A run of records
-- Begin --

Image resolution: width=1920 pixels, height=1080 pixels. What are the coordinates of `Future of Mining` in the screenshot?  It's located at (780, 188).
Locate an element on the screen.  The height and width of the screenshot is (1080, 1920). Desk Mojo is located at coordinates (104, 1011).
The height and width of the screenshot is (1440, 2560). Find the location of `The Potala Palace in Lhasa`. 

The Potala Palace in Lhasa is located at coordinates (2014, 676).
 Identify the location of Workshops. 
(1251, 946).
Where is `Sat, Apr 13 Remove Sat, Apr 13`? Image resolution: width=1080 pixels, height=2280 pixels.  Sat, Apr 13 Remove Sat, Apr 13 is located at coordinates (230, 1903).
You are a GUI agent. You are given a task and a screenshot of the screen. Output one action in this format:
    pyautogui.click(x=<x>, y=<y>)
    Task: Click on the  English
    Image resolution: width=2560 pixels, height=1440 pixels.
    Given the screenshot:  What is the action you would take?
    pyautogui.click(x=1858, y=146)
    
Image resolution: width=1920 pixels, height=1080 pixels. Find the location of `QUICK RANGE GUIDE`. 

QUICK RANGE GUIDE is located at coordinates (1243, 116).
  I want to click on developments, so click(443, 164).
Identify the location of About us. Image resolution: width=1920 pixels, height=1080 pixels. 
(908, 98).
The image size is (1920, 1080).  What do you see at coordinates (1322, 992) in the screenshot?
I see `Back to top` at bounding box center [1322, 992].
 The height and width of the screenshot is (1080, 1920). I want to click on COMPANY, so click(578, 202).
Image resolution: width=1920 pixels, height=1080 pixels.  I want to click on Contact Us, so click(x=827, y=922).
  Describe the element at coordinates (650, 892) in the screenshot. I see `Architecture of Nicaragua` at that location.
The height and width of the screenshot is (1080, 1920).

-- End --

Copy all of the material above, reproducing every line without any change.

**Response:**
Image resolution: width=1920 pixels, height=1080 pixels. What are the coordinates of `Future of Mining` in the screenshot?  It's located at (780, 188).
Locate an element on the screen.  The height and width of the screenshot is (1080, 1920). Desk Mojo is located at coordinates (104, 1011).
The height and width of the screenshot is (1440, 2560). Find the location of `The Potala Palace in Lhasa`. 

The Potala Palace in Lhasa is located at coordinates (2014, 676).
 Identify the location of Workshops. 
(1251, 946).
Where is `Sat, Apr 13 Remove Sat, Apr 13`? Image resolution: width=1080 pixels, height=2280 pixels.  Sat, Apr 13 Remove Sat, Apr 13 is located at coordinates (230, 1903).
You are a GUI agent. You are given a task and a screenshot of the screen. Output one action in this format:
    pyautogui.click(x=<x>, y=<y>)
    Task: Click on the  English
    Image resolution: width=2560 pixels, height=1440 pixels.
    Given the screenshot:  What is the action you would take?
    pyautogui.click(x=1858, y=146)
    
Image resolution: width=1920 pixels, height=1080 pixels. Find the location of `QUICK RANGE GUIDE`. 

QUICK RANGE GUIDE is located at coordinates (1243, 116).
  I want to click on developments, so click(443, 164).
Identify the location of About us. Image resolution: width=1920 pixels, height=1080 pixels. 
(908, 98).
The image size is (1920, 1080).  What do you see at coordinates (1322, 992) in the screenshot?
I see `Back to top` at bounding box center [1322, 992].
 The height and width of the screenshot is (1080, 1920). I want to click on COMPANY, so click(578, 202).
Image resolution: width=1920 pixels, height=1080 pixels.  I want to click on Contact Us, so click(x=827, y=922).
  Describe the element at coordinates (650, 892) in the screenshot. I see `Architecture of Nicaragua` at that location.
The height and width of the screenshot is (1080, 1920).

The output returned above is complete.